Effective Remote Work

I’m a believer in remote work as a great enabler of more opportunity and greater productivity.  I’ll save my pitch for why its a great option for a conversation over coffee or beer, but in this post I want to provide some of my top learnings from the time I have been working remote — primarily from home, sometimes from coffee shops, sometimes from a co-working space with a few other company employees.

Trust and Responsibility

Remote work requires people to be responsible and to trust each other.  I support having some type of accountability, but if your team members are self-motivated, self-managing people that want to do well over the long term then life is a lot easier for everyone involved.  So in short, be responsible. 

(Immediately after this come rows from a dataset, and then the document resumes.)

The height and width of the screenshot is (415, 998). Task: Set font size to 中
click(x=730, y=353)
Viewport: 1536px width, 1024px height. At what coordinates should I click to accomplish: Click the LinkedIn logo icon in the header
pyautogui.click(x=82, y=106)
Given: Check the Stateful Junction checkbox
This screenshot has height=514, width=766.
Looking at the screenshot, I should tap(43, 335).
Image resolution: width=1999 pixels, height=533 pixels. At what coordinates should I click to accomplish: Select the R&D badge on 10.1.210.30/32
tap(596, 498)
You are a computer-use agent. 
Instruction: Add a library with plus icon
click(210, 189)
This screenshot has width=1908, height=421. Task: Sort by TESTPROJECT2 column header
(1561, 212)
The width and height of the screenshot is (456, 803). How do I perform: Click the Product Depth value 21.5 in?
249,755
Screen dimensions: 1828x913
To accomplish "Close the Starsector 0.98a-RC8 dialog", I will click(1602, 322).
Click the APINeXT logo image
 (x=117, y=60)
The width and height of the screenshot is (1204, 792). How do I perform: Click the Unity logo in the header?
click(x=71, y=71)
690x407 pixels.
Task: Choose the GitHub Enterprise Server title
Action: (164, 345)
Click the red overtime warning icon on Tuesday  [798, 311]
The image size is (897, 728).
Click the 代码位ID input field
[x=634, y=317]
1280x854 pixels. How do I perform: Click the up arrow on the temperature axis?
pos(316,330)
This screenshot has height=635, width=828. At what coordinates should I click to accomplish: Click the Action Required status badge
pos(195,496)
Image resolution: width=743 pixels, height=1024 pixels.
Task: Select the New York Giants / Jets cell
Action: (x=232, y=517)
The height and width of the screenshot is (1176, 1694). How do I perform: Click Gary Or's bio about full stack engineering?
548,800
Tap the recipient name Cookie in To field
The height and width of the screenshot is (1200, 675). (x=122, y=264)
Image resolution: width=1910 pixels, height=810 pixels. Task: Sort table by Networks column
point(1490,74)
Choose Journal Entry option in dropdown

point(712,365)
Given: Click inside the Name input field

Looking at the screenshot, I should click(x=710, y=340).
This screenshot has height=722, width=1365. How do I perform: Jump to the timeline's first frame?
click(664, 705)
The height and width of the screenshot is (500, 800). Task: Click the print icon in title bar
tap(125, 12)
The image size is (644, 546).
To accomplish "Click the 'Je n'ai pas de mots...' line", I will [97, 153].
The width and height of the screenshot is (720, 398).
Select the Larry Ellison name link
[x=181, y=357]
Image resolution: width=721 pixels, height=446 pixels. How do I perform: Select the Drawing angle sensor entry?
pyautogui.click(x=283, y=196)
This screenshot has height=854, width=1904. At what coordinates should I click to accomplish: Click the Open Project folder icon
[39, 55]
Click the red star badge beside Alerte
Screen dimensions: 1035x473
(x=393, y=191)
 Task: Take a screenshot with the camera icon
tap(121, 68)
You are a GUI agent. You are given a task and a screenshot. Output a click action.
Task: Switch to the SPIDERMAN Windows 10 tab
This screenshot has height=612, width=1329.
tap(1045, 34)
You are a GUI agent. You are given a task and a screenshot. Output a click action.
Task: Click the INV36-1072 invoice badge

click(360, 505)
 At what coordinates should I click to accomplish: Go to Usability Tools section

Some key ways I have found to keep me acting responsible while working from home:

  • Track time (or at least breaks) so you know you put enough time in
  • Ask family or roommates to pretend you are not there
  • Be aware of teammates typical schedules and time zones
  • Take some breaks to stay effective
  • Snooze communication at times to focus on work
  • Take advantage of schedule flexibility, but communicate


Communication is one of the biggest challenges in organizations.  When it takes a little more effort to start the conversation we can see huge issues.  The way to counteract that risk of working remote is to over-communicate.  It doesn’t hurt to repeat yourself a little and if you can engage in a conversation you can make sure your message has been received. 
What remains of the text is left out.